Extremal-point density of scaling processes from fractal Brownian motion to turbulence in one dimension

TL;DR

This paper investigates the distribution of local extrema in scaling processes like fractional Brownian motion and turbulence, revealing how extremal point density relates to scaling exponents and intermittency.

Contribution

It systematically analyzes extremal point density in synthesized and experimental turbulence data, linking it to scaling exponents and intermittency effects.

Findings

Measured extremal point density matches theoretical predictions for fBm.

Intermittency correction does not alter extremal point distribution, only amplitude.

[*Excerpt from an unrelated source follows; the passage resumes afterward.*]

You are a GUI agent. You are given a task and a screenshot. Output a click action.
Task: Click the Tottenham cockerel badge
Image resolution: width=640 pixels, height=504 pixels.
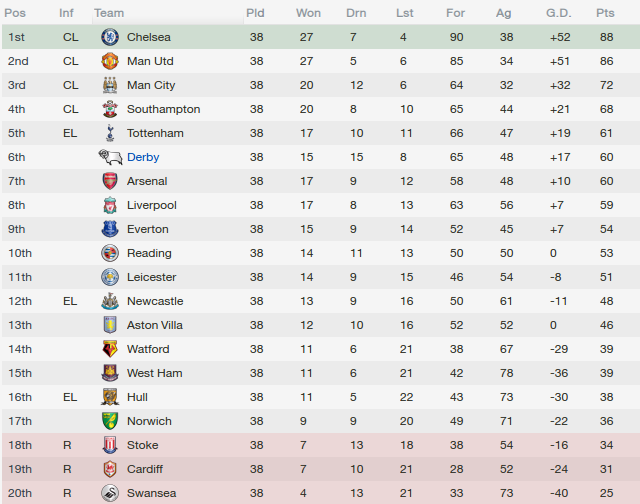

Scaling exponents derived from EPD align with known turbulence regimes.

Abstract

In recent years several local extrema based methodologies have been proposed to investigate either the nonlinear or the nonstationary time series for scaling analysis. In the present work we study systematically the distribution of the local extrema for both synthesized scaling processes and turbulent velocity data from experiments. The results show that for the fractional Brownian motion (fBm) without intermittency correction the measured extremal point density (EPD) agrees well with a theoretical prediction. For a multifractal random walk (MRW) with the lognormal statistics, the measured EPD is independent with the intermittency parameter $\mu$, suggesting that the intermittency correction does not change the distribution of extremal points, but change the amplitude. By introducing a coarse-grained operator, the power-law behavior of these scaling processes is then revealed via the measured EPD for different scales. For fBm the scaling exponent $\xi(H)$ is found to be $\xi(H)=H$, where $H$ is Hurst number, while for MRW $\xi(H)$ shows a linear relation with the intermittency parameter $\mu$. Such EPD approach is further applied to the turbulent velocity data obtained from a wind tunnel flow experiment with the Taylor scale $\lambda$ based Reynolds number $Re_{\lambda}= 720$, and a turbulent boundary layer with the momentum thickness $\theta$ based Reynolds number $Re_{\theta}= 810$. A scaling exponent $\xi\simeq 0.37$ is retrieved for the former case. For the latter one, the measured EPD shows clearly four regimes, which agree well with the four regimes of the turbulent boundary layer structures.